### Excerpted passage
<<<<
Based on the information presented in Table 4, the QMulti-Attn model demonstrates superior performance compared to other models like TSMixer and LSTM across all prediction error metrics (including RMSE, RMSPE, MAE, and MAPE) when applied to the Lorenz dataset. The QMulti-Attn model performs better regarding decreased prediction errors than other non-quantum learning models, particularly when compared to LSTM and TSMixer models. The QMulti-Attn model, which incorporates the multi-head attention mechanism, improves upon the VQC quantum learning model by efficiently extracting global information and multi-level semantic information from chaotic time series. As a result, it achieves superior prediction performance. The findings confirm the QMulti-Attn model's efficacy and its design architecture's soundness.
>>>>
### Supplied material
<<<<
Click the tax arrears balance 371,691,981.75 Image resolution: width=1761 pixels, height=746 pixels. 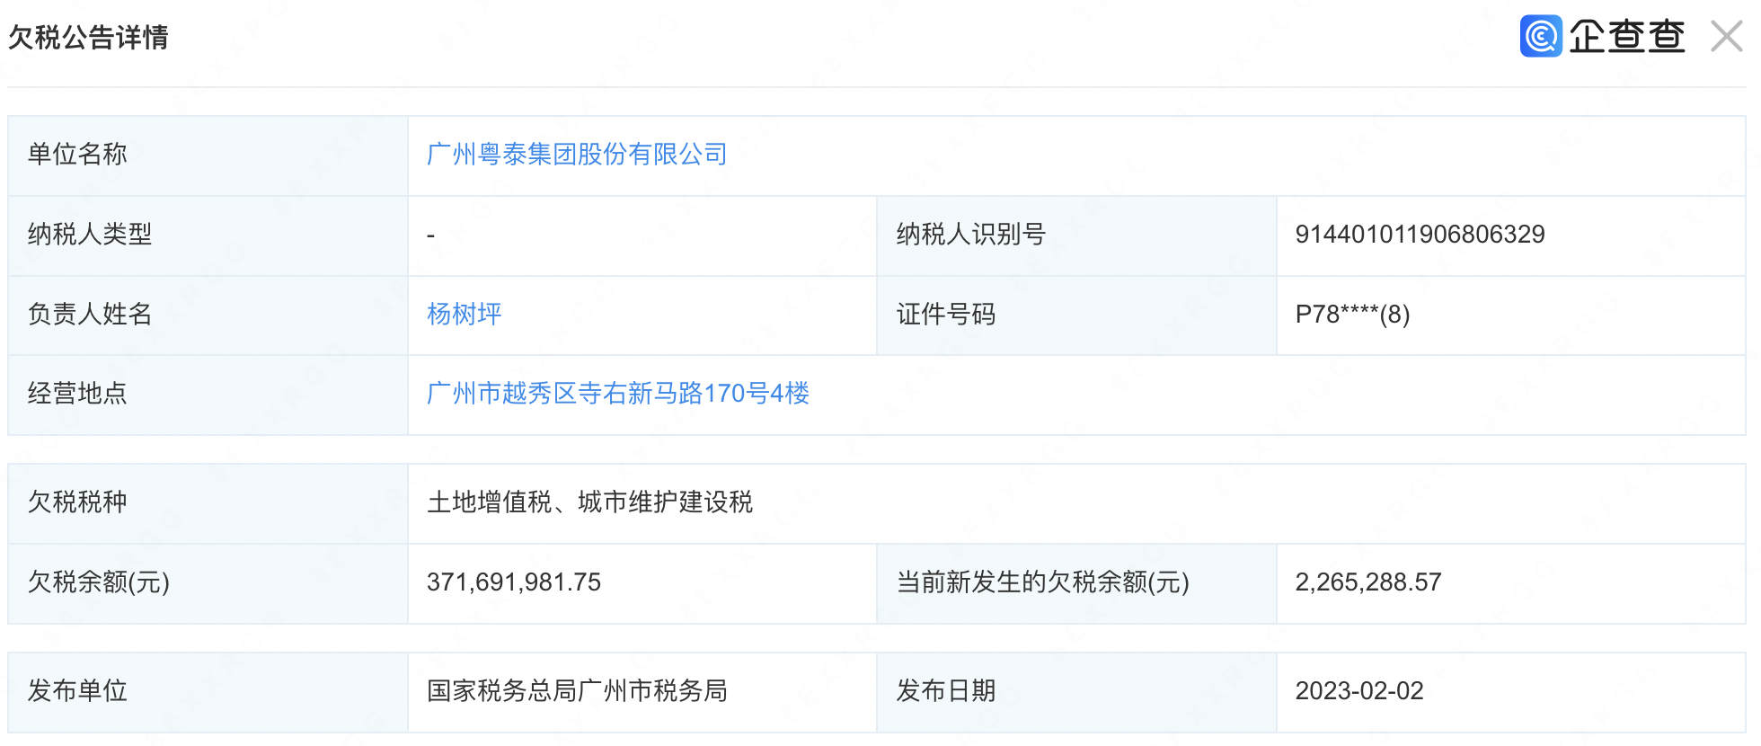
>>>>
### What you will do
• a. From the passage on the QMulti-Attn model's results, write out the part that begins at "Based on the" and stops after "design architecture's soundness.".
• b. Using the passage on the QMulti-Attn model's results, answer these:
(i) Which dataset were the models applied to?
(ii) What mechanism does the QMulti-Attn model incorporate?
(iii) Which quantum learning model does the QMulti-Attn model improve upon?
• c. Pick up the passage on the QMulti-Attn model's prediction results after its last sentence and write a few more sentences.

### Task answers
• a.
Based on the information presented in Table 4, the QMulti-Attn model demonstrates superior performance compared to other models like TSMixer and LSTM across all prediction error metrics (including RMSE, RMSPE, MAE, and MAPE) when applied to the Lorenz dataset. The QMulti-Attn model performs better regarding decreased prediction errors than other non-quantum learning models, particularly when compared to LSTM and TSMixer models. The QMulti-Attn model, which incorporates the multi-head attention mechanism, improves upon the VQC quantum learning model by efficiently extracting global information and multi-level semantic information from chaotic time series. As a result, it achieves superior prediction performance. The findings confirm the QMulti-Attn model's efficacy and its design architecture's soundness.

• b.
(i) The Lorenz dataset.
(ii) The multi-head attention mechanism.
(iii) The VQC quantum learning model.

• c.
In addition, we investigated how the number of heads in the multi-head attention mechanism affects the predictive accuracy of chaotic time series. Table 5 demonstrates that the Lorenz system has a high level of sensitivity to variations in the number of heads in the multi-head attention mechanism. The model's performance is optimal when the number of self-attention heads is set to 8. As the number of heads increases or decreases, the prediction error measures (such as MAE, MAPE, RMSE, and RMSPE) consistently show an upward trend.

Table 5. Effects of initial conditions on the evaluation of MAE/MAPE/RMSE/RMSPE on Lorenz, Rossler, and Sea Clutter test sets

	Lorenz	Rossler	Sea clutter
Head	MAE/MAPE/RMSE/RMSPE	MAE/MAPE/RMSE/RMSPE	MAE/MAPE/RMSE/RMSPE
2	0.0110/0.1924/0.0124/0.4386	0.0072/0.0548/0.0075/0.2341	0.0996/0.6964/0.1270/0.8345
4	0.0056/0.1170/0.0065/0.3420	0.0020/0.0084/0.0028/0.0919	0.1039/0.7305/0.1332/0.8547
8	0.0027/0.0209/0.0036/0.1446	0.0004/0.0024/0.0004/0.0491	0.0980/0.6509/0.1241/0.8068
16	0.0053/0.0520/0.0079/0.2280	0.0041/0.0292/0.0046/0.1709	0.0976/0.6804/0.1231/0.8249

Bold values indicate better results than other head number.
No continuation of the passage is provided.